Though I absolutely loathe this word and its close relatives, in US-English I think "douchy" is used fairly frequently.

However, useful non-slang terms that could work in the example you gave might be "selfish" and "self-centred".

  • +1 This does nail the sentiment, but I agree that the word is rather distasteful and lacks a certain amount of sophistication.
    – Minnow
    Commented Nov 29, 2014 at 17:45

How about any of the following?

  • contemptible
  • abominable
  • slimy
  • scummy
  • déclassé
  • vile
  • opprobrious
  • infamous
  • Love opprobrious. In keeping with the "origin" of the original suggested word, I note that fecal can be used as an adjective. I further note that while I've never heard someone described as fecal, the sentence "That person is so fecal-like, they double parked in a handicap spot" is rather amusing.
    – mikeY
    Commented Nov 28, 2014 at 22:17
  • +1 - I also am partial to opprobrious. It prompted my memory banks for the term odious, which might be even better. Will leave it open for another day to see if anything better comes along.
    – Minnow
    Commented Nov 29, 2014 at 17:44
  • Arrogant (takes what is not his to take)
  • Anti-social (cares nothing about societal conventions)
  • Obnoxious (just generally disagreeable)

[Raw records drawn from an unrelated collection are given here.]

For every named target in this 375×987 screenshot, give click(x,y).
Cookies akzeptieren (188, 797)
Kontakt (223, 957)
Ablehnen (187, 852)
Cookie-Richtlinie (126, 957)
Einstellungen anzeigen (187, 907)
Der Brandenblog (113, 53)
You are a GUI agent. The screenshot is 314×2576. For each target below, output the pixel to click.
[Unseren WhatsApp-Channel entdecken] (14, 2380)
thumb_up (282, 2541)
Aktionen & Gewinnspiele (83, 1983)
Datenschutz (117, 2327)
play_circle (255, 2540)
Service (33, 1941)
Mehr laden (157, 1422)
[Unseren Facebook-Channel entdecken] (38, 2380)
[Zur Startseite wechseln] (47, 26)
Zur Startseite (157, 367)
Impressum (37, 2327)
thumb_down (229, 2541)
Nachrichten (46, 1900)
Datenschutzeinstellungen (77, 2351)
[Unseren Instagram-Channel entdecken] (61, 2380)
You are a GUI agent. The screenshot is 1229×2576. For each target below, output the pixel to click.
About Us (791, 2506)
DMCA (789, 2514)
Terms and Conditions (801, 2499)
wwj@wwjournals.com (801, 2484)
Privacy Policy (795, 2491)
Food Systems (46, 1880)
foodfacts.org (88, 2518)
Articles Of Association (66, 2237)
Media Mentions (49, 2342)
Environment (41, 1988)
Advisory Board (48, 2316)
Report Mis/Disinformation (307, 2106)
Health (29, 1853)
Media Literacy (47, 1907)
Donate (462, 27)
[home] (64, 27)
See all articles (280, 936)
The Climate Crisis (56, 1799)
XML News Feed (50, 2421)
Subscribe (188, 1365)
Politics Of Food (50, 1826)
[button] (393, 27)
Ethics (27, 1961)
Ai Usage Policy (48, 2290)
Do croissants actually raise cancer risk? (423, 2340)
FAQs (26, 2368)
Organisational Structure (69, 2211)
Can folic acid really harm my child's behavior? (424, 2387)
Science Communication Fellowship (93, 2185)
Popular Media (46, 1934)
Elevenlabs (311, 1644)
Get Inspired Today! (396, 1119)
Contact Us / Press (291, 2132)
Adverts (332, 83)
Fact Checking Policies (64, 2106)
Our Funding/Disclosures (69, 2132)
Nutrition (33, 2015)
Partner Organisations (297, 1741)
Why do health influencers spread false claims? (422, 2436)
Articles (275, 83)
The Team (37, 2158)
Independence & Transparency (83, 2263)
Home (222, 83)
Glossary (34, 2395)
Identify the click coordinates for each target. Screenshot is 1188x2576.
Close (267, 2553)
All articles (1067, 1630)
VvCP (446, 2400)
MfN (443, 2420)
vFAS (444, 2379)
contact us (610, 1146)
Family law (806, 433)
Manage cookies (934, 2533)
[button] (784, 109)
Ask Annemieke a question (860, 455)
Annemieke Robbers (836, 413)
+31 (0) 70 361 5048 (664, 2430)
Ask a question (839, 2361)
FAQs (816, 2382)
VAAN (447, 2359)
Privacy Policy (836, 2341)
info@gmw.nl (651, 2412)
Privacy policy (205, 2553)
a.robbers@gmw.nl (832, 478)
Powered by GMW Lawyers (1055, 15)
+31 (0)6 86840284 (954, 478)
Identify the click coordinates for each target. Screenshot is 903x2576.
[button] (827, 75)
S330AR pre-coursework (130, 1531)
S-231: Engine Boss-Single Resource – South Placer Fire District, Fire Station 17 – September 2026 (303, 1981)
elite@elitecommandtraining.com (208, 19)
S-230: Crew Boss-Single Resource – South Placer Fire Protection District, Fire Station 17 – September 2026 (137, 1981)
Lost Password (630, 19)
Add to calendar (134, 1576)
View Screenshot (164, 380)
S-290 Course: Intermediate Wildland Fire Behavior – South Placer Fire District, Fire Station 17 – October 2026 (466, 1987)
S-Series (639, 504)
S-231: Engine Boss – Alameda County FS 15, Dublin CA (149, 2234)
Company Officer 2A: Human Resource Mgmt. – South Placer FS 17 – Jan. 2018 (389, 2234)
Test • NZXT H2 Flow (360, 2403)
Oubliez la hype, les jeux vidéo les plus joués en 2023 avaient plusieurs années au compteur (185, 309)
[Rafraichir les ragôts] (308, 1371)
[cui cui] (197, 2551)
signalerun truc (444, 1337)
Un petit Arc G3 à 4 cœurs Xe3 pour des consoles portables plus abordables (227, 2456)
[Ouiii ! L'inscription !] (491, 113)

Pick any two from these and others' suggestions. It takes at least two non-profane pejoratives to come close to what "asshole" conveys.

  • Interesting comment. This equation of 2*non-profane = profane is intriguing.
    – Minnow
    Commented Nov 29, 2014 at 17:50

Inconsiderate may be a bit mild for your purposes, but it's worthy of consideration.

  • It's not bad, but lacks the punch and true vileness of a real a$$hole as you've noted.
    – Minnow
    Commented Nov 29, 2014 at 17:47


adjective \ˈō-dē-əs\

  • causing hatred or strong dislike

  • extremely unpleasant; repulsive.


Reprobate might fit. It can be an adjective or a noun.

  • The question asks for an adjective specifically.
    – phenry
    Commented Nov 28, 2014 at 21:02
  • Yeah, but you can't yell an adjective out the car window at an Amish buggy - so a noun might still come in handy.
    – Oldbag
    Commented Nov 28, 2014 at 22:43
  • Adding a definition here would help readers who are unfamiliar with the term reprobate and would appreciate the convenience of finding the meaning in the same place as the word suggestion.
    – Sven Yargs
    Commented Aug 4, 2015 at 17:43

Having surveyed a particular suburb with many people like this, "jerk" is a descriptor, so is "entitled" for those who have a sense of entitlement over everyone else (not that they are inheritors, they just act imperiously). Sometimes a-hole is an emphatic suitable for a complaint context (e.g. "He's such an asshole, parking illegally like that."), but jarring in normal prose. (That person is so entitled that they double parked in a handicap spot.)